Today the names of the old Pandyan kings (such as Kula Sekara, Chandra Sekara, Vira Wickrama, Parakrama and so on) are adopted by the Sinhalese (not Tamils) and they have succeeded in misrepresenting the Pandyan/Tamil foundations of Sri Lankan civilization as Sinhalese. Most of the rulers of the island Sri Lanka were either native Tamils/Vanni chieftains, or Dravidians tribes (Nagas), or Pandyans/Pandu or Cholas or at least half Tamils. Even the Pali chronicles do not call any of them as Sinhala Kings. Even the last four kings of Kandy were Dravidians from the Nayaka (Vaduga) dynasty that ruled Madurai (Tamil Nadu). The Kandyan Sinhala Buddhist Maha Nayaka Theros of the Maha Sangha (Asgiri and Malwathu) had to overlook every Sinhala-Buddhist in the country to import Dravidians from the Nayaka dynasty that was ruling Tamil Nadu with Madurai as their capital from 1529 until 1736 to sit on the Kandyan throne.
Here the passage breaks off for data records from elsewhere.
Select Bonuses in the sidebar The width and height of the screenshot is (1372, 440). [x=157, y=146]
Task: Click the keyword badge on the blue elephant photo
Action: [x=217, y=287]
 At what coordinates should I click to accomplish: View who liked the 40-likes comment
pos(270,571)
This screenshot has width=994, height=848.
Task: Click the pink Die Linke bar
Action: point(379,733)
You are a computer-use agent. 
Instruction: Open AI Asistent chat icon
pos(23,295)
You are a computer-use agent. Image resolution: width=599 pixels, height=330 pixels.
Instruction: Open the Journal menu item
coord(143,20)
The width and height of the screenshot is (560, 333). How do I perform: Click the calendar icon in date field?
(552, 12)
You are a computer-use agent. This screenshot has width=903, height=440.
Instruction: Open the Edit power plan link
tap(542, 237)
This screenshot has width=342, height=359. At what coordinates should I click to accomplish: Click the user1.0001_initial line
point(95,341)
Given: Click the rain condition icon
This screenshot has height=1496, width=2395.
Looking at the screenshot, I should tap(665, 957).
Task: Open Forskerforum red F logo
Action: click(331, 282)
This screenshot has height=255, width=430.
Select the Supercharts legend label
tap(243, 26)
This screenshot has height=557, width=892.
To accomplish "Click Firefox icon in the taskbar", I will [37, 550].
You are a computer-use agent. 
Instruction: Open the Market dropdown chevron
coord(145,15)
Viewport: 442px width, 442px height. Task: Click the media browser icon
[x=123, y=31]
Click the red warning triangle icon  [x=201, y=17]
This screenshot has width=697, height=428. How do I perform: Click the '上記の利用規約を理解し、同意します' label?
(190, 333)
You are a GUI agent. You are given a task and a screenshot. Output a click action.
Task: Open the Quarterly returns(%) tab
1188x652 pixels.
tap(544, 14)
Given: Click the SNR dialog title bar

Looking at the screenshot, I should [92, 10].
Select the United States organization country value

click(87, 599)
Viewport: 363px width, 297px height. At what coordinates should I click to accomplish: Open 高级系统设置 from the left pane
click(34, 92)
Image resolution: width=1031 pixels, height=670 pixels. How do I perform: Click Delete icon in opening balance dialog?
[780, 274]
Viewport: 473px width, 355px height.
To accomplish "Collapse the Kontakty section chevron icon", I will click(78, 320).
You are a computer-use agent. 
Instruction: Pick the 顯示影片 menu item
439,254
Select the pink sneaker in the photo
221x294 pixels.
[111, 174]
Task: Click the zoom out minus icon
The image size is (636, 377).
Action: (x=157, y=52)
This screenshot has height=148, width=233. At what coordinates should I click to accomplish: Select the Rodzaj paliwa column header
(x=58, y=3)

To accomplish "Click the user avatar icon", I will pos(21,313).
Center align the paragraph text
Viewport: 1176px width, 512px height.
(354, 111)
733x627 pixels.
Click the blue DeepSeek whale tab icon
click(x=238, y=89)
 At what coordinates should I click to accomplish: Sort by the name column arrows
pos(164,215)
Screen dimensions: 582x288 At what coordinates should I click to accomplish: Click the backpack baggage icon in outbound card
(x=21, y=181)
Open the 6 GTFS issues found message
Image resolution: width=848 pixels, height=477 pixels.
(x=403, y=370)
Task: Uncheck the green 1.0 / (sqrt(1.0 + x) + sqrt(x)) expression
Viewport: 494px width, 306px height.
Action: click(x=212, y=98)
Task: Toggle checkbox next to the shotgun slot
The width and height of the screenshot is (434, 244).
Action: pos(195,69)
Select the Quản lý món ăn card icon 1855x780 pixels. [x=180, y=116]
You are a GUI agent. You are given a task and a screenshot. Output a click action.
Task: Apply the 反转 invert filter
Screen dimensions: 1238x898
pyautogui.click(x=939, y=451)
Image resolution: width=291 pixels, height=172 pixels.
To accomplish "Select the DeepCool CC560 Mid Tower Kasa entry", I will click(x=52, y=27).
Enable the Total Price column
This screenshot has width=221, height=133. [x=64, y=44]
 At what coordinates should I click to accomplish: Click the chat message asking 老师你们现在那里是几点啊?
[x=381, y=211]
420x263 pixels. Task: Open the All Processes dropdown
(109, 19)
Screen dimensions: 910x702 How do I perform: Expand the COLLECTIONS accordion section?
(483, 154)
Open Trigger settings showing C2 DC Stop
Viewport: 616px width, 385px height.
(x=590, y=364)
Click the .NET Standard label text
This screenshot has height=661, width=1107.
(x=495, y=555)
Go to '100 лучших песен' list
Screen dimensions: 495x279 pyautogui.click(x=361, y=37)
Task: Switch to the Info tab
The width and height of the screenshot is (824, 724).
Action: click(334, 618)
However, today the Maha Nayaka Theros of the Maha Sangha insists that the leader of the country (President/Prime Minister) should be a Sinhala-Buddhist. By quoting from Lord Valentia’s Travels and from an article of Joinville which was published by the Royal Asiatic Society of Ceylon, Mudaliyar Simon Cassie Chitty wrote in 1838, “The Singhalese, though forming a distinct nation, and differing in their religion, language and manners from Tamils, had no kings of their own race, but of the latter, and according to Lord Valentia and Joinville ‘a Singhalese cannot be a king of Ceylon; that is every person born of a Singhalese father or mother is excluded from the throne’.” Even though the Saivaite Tamils were living in many parts of the country such as Anuradhapura, Polonnaruwa (a capital built by the Cholas), Padaviya, Kurunegala, Puttalam, Tissamaharama (where Tamil Brahmi potsherd inscription were found) and so on, it was only after the 12th century CE that the island became more divided politically and geographically between the two languages/religions with the Jaffna kingdom being established in the North East, closer to the Tamil mainland.